SHORT TASK = Transcribe the stretch of the passage on India's Insolvency and Bankruptcy Code from "The longer the" through "the liquidation value.", keeping every word and mark as it stands.

SOURCE PASSAGE =
===

The Insolvency and Bankruptcy Code, enacted in 2016, remains pretty much a work-in-progress. There has been a lot of criticism lately of the poor recoveries— or large “haircuts” —on some high-profile loans. The Standing Committee of Parliament attached to the Ministry of Finance has taken stock and made suggestions for improvement.
There are two models for resolution of firm insolvency. One is the credit-in-possession model, which is the model in the UK, where control over stressed assets passes to creditors. The other is the debtor-in-possession model, which is the model in the US, where the debtor remains in control.
In India, creditors decide the future of an insolvent firm with the help of an administrator called the Resolution Professional (RP). The National Company Law Tribunal (NCLT) is the adjudicating authority. The idea is that with banks having messed up in a big way, it is better to carry out resolution under the auspices of independent authorities.
Alas, it turns out that the RP is a weak link in the chain. The Parliamentary Committee has scathing observations to make about RPs. Many are graduates. The regulatory authorities have pursued disciplinary actions against 123 RPs in a total of 203 inspections carried out so far. The Committee wants a self-regulatory body to oversee professional standards for RPs akin to the Institute of Chartered Accountants of India.
As for the NCLT, its processes are plagued by delays. There are delays of over 180 days in 71 per cent of cases. The NCLT takes a long time to admit cases in the first place —the Committee wants cases to be admitted within 30 days. One reason for that is, as in the judiciary, several positions on the NCLT bench remain unfilled. The NCLT is 34 members short of the sanctioned strength of 62 members.
The longer the insolvency process takes, the lower will be the value that creditors will realise. Bidders will factor in the delays in the price they quote. Banks will end up losing as a result. Resolution was moved from banks to the IBC process because banks were seen as unequal to the job of resolving stressed assets. We have seen with Debt Recovery Tribunals and the SARFAESI Act that new mechanisms cannot be presumed to improve matters dramatically, although the record under the IBC is distinctly better.
The Committee is concerned about the large haircuts banks have taken in some cases. It would like a benchmark or threshold haircut to be set. This is simply not feasible. In any resolution, banks will settle for any amount that is higher than the liquidation value.

===

DATA SECTION =
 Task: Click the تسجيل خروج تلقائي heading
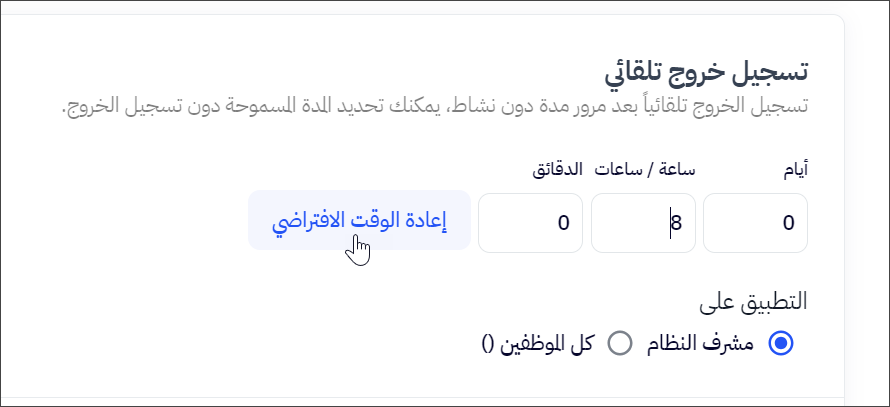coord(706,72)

===

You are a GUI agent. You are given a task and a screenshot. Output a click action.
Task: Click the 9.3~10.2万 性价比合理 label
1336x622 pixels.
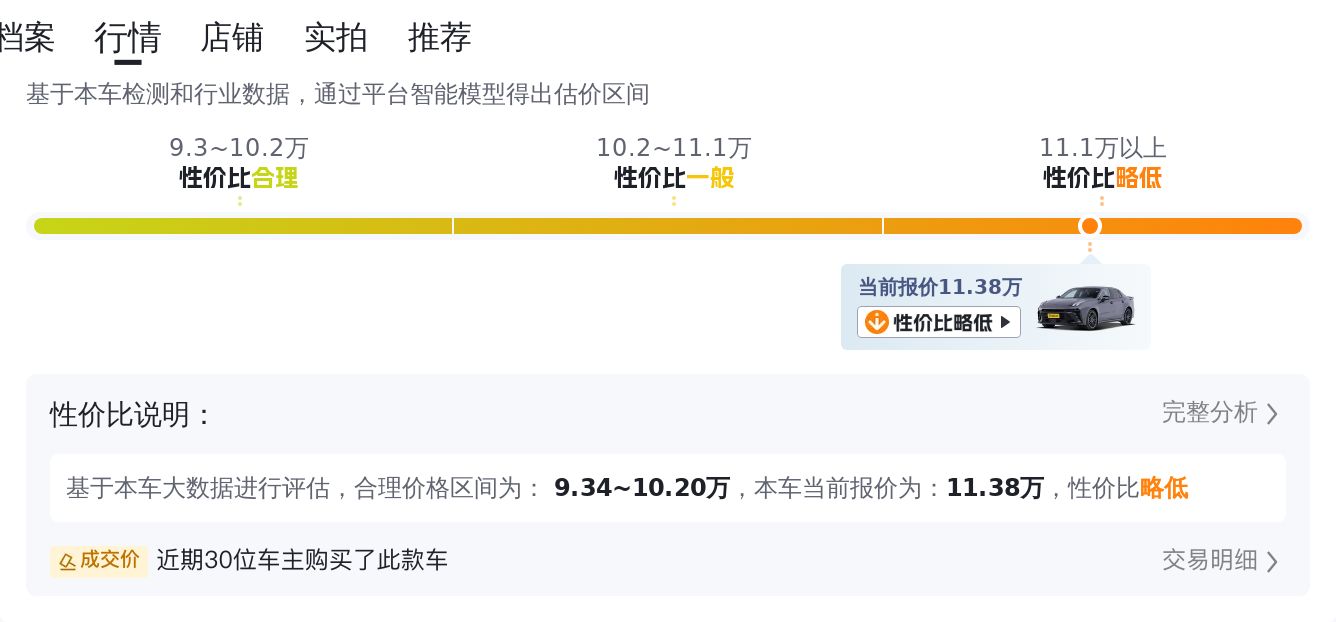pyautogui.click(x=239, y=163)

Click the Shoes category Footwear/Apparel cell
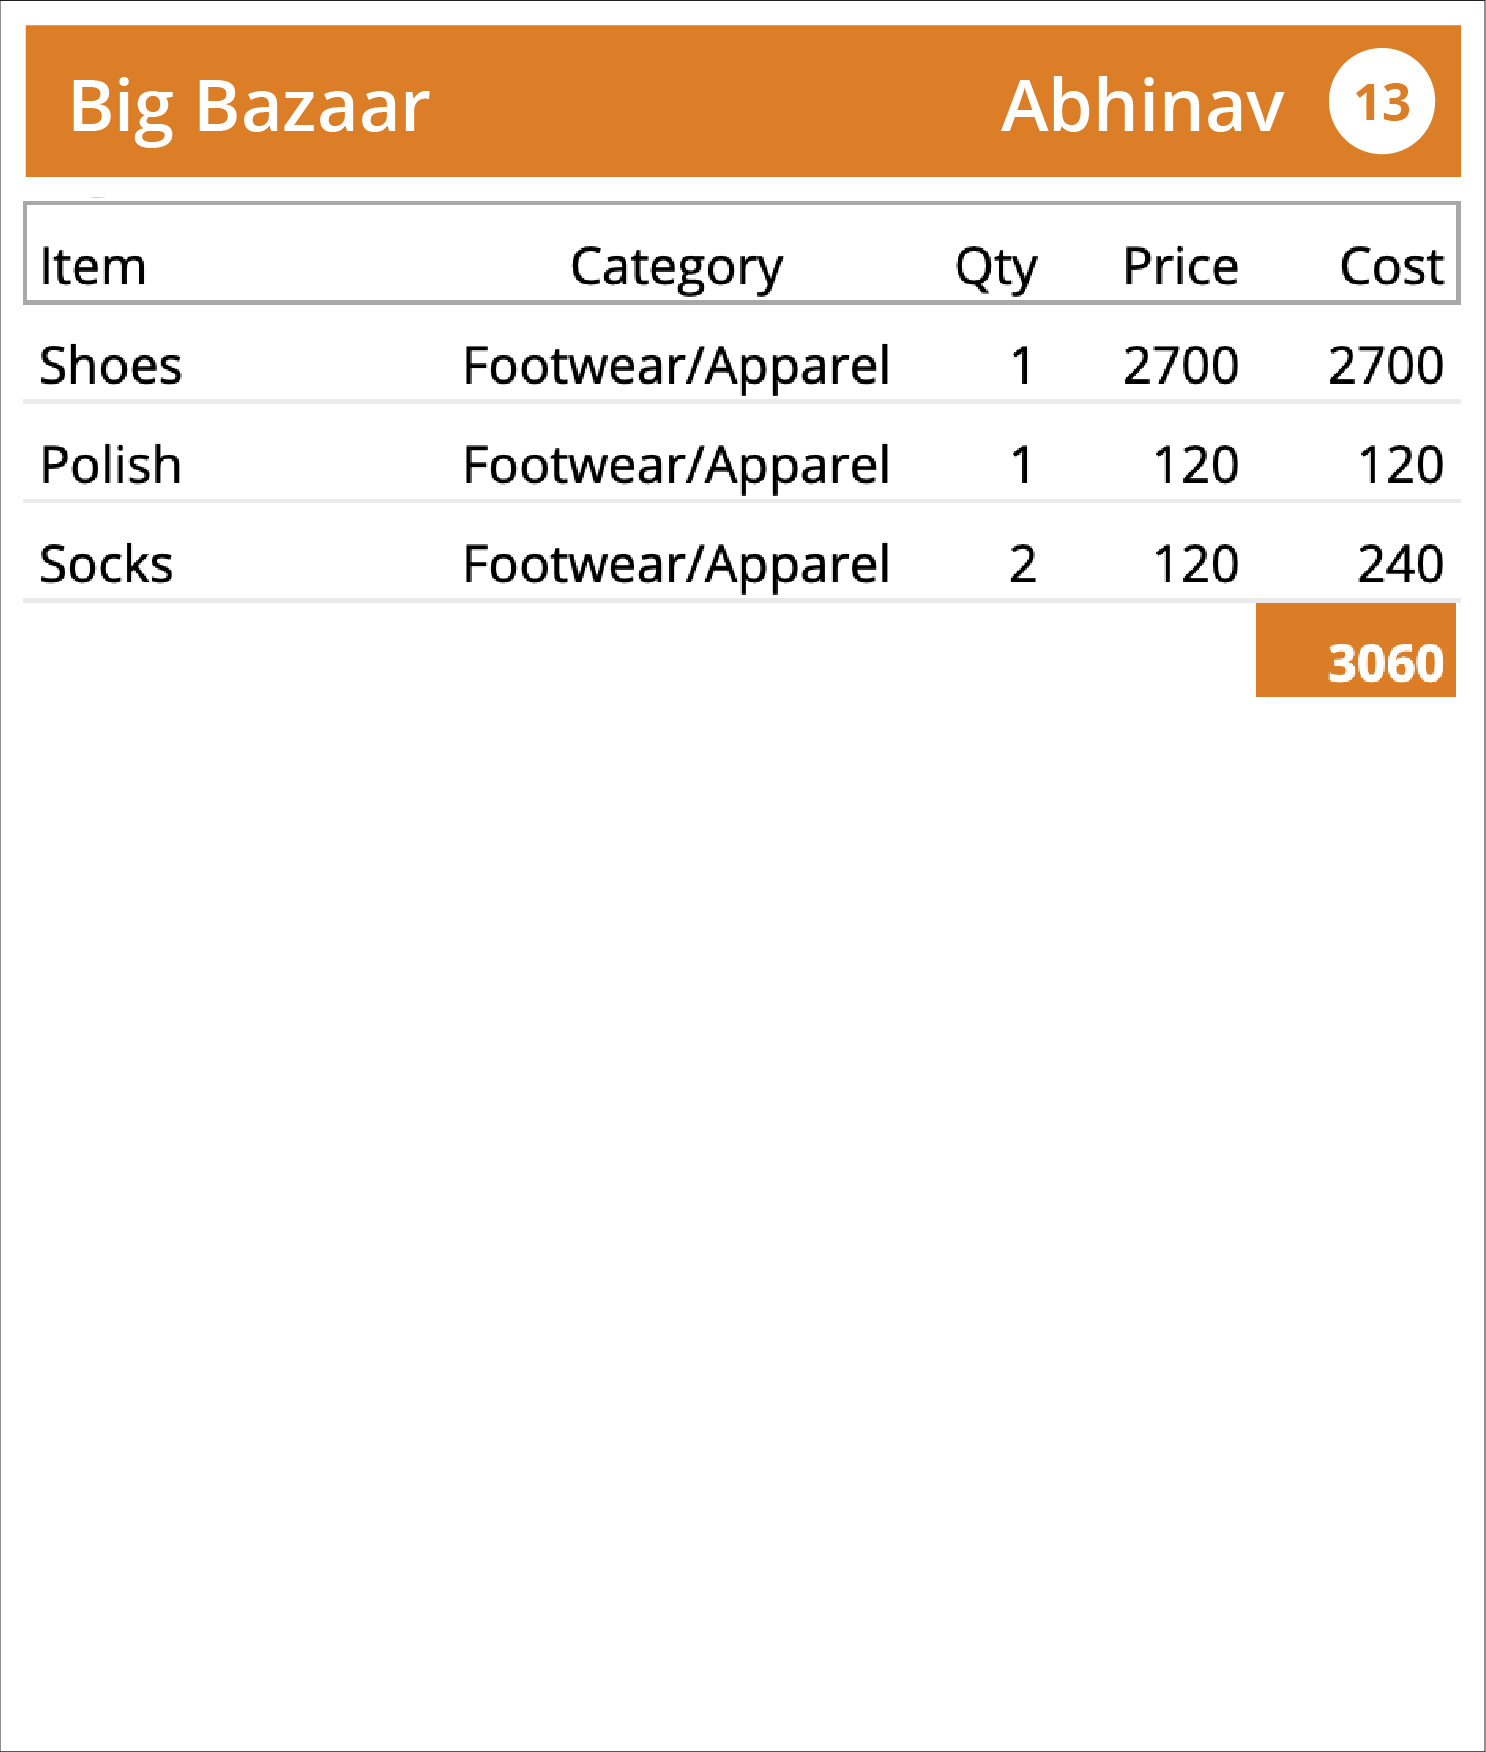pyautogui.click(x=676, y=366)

===

FULL ANSWER =
The longer the insolvency process takes, the lower will be the value that creditors will realise. Bidders will factor in the delays in the price they quote. Banks will end up losing as a result. Resolution was moved from banks to the IBC process because banks were seen as unequal to the job of resolving stressed assets. We have seen with Debt Recovery Tribunals and the SARFAESI Act that new mechanisms cannot be presumed to improve matters dramatically, although the record under the IBC is distinctly better.
The Committee is concerned about the large haircuts banks have taken in some cases. It would like a benchmark or threshold haircut to be set. This is simply not feasible. In any resolution, banks will settle for any amount that is higher than the liquidation value.